Input for this task

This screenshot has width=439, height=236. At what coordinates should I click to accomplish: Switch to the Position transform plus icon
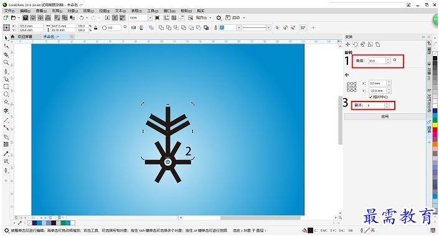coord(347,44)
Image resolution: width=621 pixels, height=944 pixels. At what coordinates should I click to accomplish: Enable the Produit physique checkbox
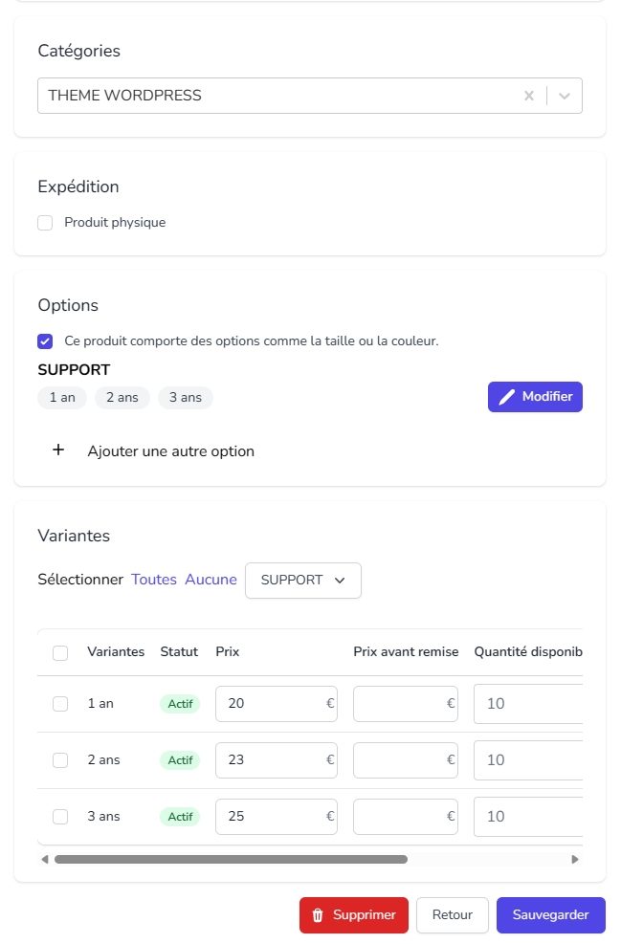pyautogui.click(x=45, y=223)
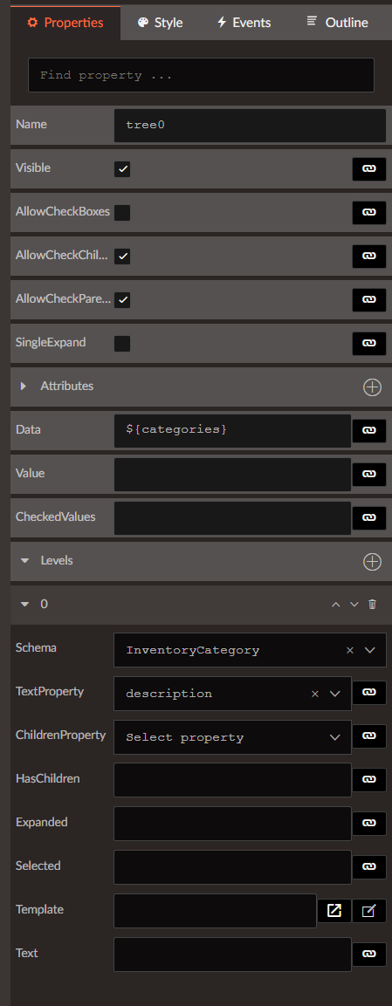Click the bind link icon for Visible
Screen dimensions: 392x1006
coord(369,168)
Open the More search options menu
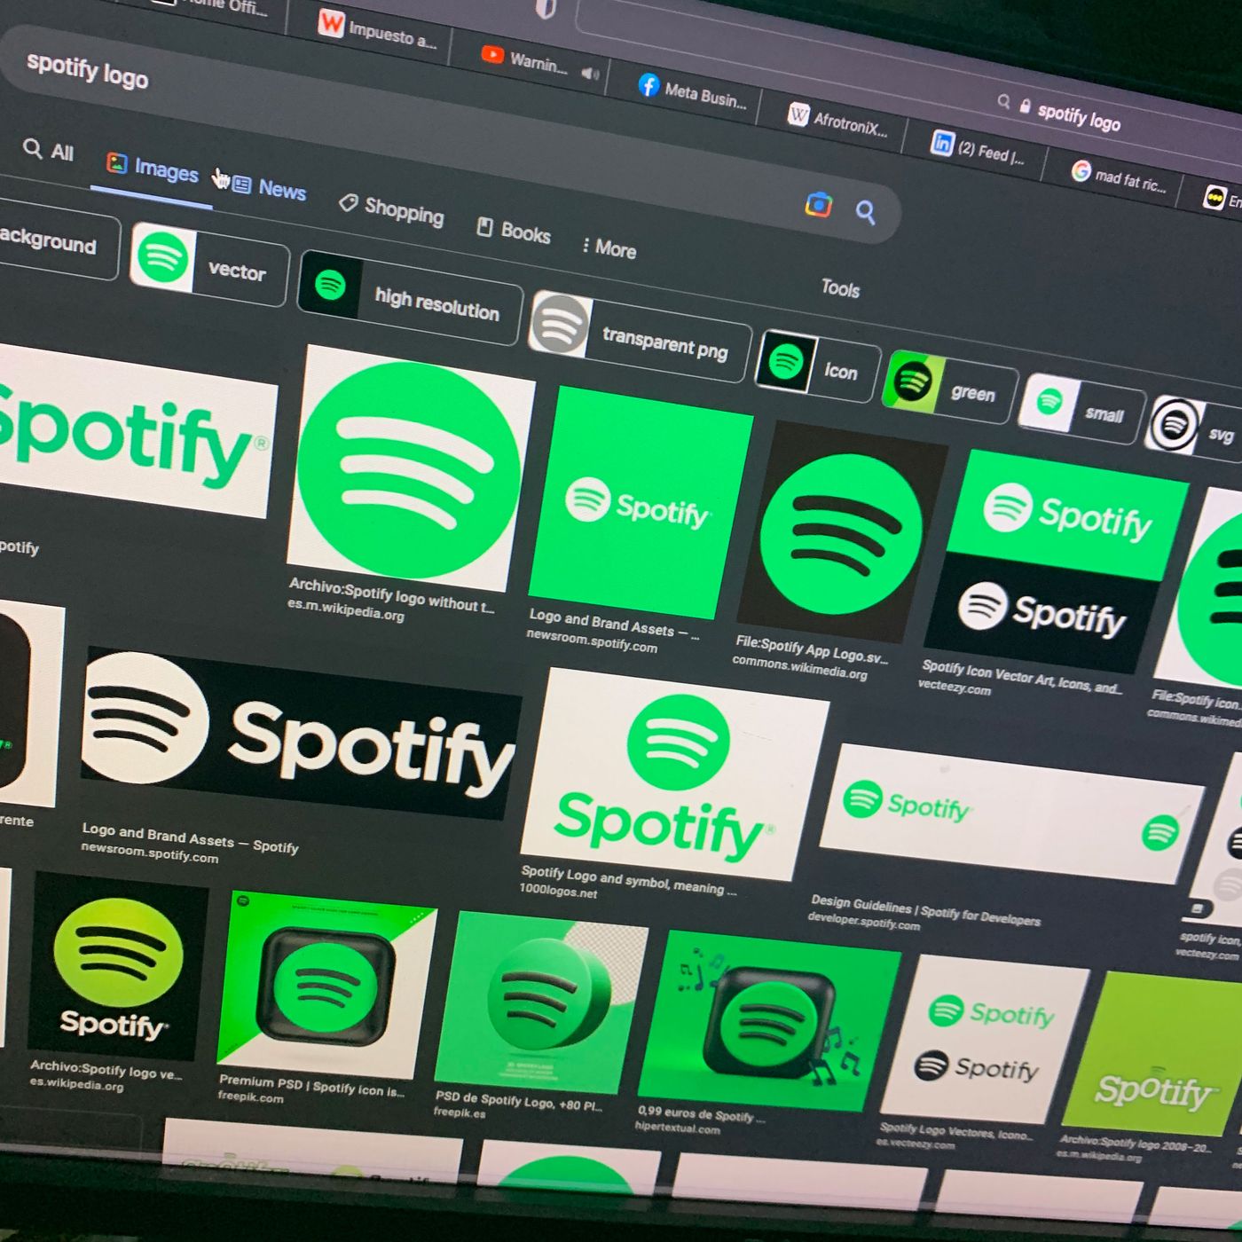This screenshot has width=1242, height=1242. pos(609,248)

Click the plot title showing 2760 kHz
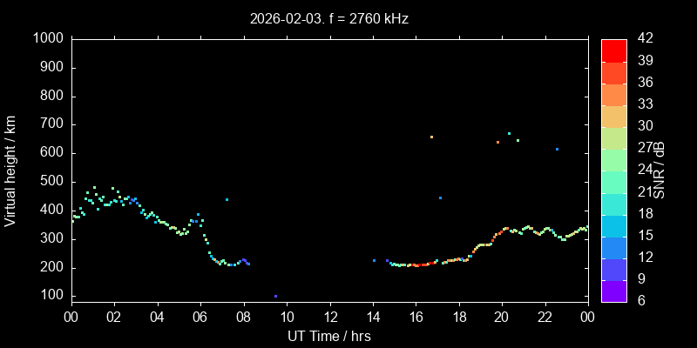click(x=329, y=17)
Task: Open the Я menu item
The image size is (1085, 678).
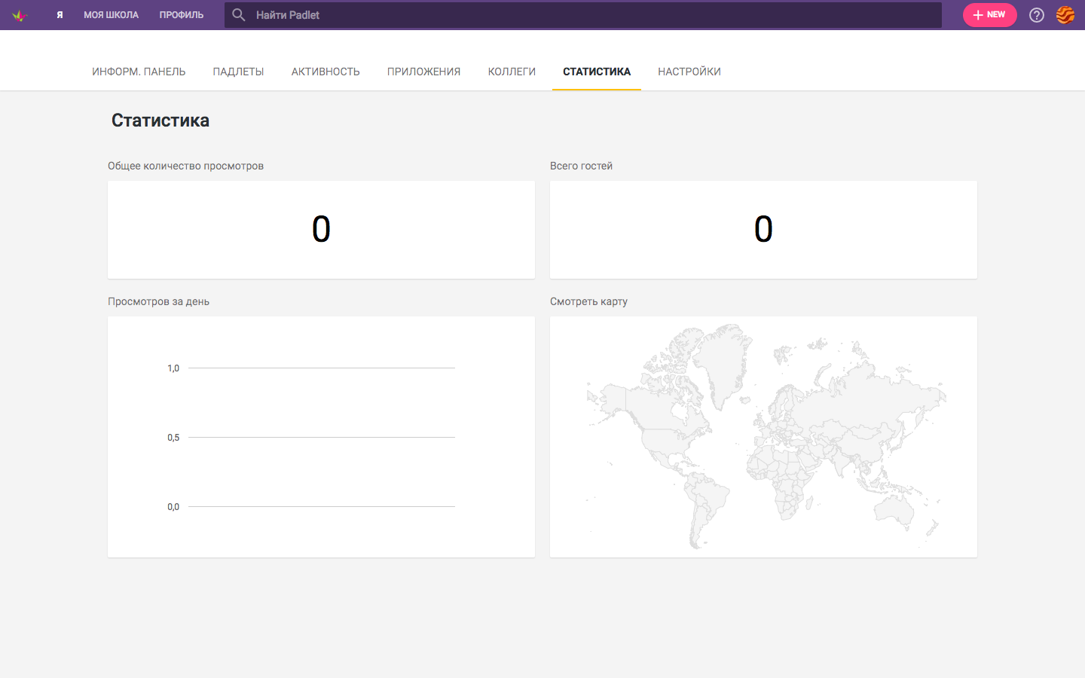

Work instructions
Please repeat the lines that run from the one holding "Image resolution: width=621" to the last line of the material, both included, exactly and without pictures.

Response box
Image resolution: width=621 pixels, height=944 pixels. At what coordinates should I click to accomplish: Enable the Produit physique checkbox
pyautogui.click(x=45, y=223)
Click the bind link icon for Visible
Screen dimensions: 392x1006
coord(369,168)
Open the More search options menu
This screenshot has width=1242, height=1242. pos(609,248)

Click the plot title showing 2760 kHz
click(x=329, y=17)
Task: Open the Я menu item
The image size is (1085, 678).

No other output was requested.